The elephant in the courtroomANDRE BAGOO Sunday, June 17 2012
IT was ironic that a sudden gap in the schedule of the Colman Inquiry resulted in Sanatan Maha Sabha secretary general Sat Maharaj being brought to testify on Thursday. We have heard a great deal of technical evidence about the dire state of the Hindu Credit Union (HCU). But for many, it was only this week the inquiry found the most fundamental aspects of the thing: religion and race.
For a large portion of the population, the HCU collapse goes deeper than simply a breach of “fiduciary duties” or “regulatory procedure” or “standard accounting practices”. For some, the failure of the HCU was a failure of community: a betrayal.
Race and religion have always been the elephant in the room. They are hidden factors that have really been the most powerful factors all along.
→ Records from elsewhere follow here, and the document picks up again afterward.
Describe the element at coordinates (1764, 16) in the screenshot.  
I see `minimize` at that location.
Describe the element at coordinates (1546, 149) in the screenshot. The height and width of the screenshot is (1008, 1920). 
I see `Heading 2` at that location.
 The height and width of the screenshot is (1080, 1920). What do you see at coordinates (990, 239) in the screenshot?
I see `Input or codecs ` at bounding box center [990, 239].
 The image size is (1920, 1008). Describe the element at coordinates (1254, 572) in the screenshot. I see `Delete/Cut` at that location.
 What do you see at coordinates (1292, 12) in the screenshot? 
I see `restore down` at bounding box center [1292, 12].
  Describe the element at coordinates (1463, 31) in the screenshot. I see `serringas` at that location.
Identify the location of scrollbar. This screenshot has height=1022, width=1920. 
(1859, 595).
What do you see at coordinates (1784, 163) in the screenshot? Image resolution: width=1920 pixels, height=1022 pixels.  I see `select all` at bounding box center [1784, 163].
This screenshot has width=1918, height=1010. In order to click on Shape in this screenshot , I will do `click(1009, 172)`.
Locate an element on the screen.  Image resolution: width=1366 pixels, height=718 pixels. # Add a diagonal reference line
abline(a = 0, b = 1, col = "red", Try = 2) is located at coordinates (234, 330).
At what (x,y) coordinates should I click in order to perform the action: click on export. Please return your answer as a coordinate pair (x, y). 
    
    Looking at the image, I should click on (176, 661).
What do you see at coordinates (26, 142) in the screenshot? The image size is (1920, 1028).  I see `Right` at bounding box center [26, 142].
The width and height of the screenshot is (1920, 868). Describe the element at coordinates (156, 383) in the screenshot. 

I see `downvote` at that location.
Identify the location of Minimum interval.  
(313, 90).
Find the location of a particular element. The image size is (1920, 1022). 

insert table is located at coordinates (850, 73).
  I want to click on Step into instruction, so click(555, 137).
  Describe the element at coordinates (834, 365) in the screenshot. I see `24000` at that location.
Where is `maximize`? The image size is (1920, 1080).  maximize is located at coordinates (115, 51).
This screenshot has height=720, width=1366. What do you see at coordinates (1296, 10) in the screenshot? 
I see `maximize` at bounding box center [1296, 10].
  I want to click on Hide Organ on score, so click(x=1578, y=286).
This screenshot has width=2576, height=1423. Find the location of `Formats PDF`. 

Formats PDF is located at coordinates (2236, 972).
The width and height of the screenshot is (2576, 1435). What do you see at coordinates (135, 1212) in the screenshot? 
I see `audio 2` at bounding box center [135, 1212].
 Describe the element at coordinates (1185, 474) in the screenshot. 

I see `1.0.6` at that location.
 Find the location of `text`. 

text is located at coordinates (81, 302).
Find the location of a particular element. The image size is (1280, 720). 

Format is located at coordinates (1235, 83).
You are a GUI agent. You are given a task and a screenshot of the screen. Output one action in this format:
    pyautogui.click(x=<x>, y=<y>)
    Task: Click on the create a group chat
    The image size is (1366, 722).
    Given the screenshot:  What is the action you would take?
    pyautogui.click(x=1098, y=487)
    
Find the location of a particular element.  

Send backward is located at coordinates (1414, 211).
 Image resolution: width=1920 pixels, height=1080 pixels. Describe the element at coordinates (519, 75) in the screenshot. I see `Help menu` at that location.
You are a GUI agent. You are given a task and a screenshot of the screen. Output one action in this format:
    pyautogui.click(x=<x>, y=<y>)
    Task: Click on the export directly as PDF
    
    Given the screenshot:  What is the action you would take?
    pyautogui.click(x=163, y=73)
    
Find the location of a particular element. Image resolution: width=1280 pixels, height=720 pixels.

Courts and rational legal systems are not designed, nor are they meant, to handle such ticklish human subjects. For good reasons, courts attempt to create as fair a space as possible, they give birth to that creature called: “the reasonable man” and “the fair-minded observer”.
When the HCU became successful, religion and race were clear factors behind that success. The country has an enormous Hindu population, itself a portion of a larger East Indian population. The notion of a Hindu Credit Union was just waiting to happen.
Unfortunately, when the HCU failed, race and religion were the very same factors used to denigrate those who had put their money into the HCU. The two factors merged. HCU shareholders and depositors were deemed insular: their desire to bank only among their own was regarded as racial prejudice. There was a subconscious idea that these people deserved to pay for thinking of race.
But, as Maharaj said last week, there are many credit unions that have been premised on religion. The Catholic Credit Union, the Muslim Credit Union. Hindus, he said, if they wanted to come together with others who shared the same ideological beliefs, had a constitutional right to do so. The issue was not one of race, Maharaj said, but faith. There are black Hindus, he said.
Of course in the real world it didn’t work like that. There is no doubt that some, not all, thought “Indians would not tief Indians”. But consider this: if a group of black-power activists came together and formed a “Blacks Only” credit union, would this be regarded as appropriate? If they called it “Yoruba Credit Union” and said it was based on religion would that justify it? Do we have a right to be among only one race in our private lives? Clearly we have a right to our private practices that do not harm others. So why castigate the private HCU club?
All of this is now enmeshed in the question of the need for regulatory bodies with more teeth across the board at all financial institutions, be they Hindu, Muslim or Christian.
It is a coincidence that in the same week Sat Maharaj testified about the right of Hindus to associate as they wish, the Roman Catholic church voiced strong objection to the mixed housing of students of the Pt Cumana Roman Catholic Church with students of the secular Cumana Government School. Arguing against a permanent mixed housing of students, Archbishop Harris said, “the choice of Catholic education is a right of members of the Catholic church.” Unlike the HCU case, here, there is no confusion with race. Catholicism, once regarded as a white religion in this country, is now truly universal. Maybe there will be more black Hindus in years to come?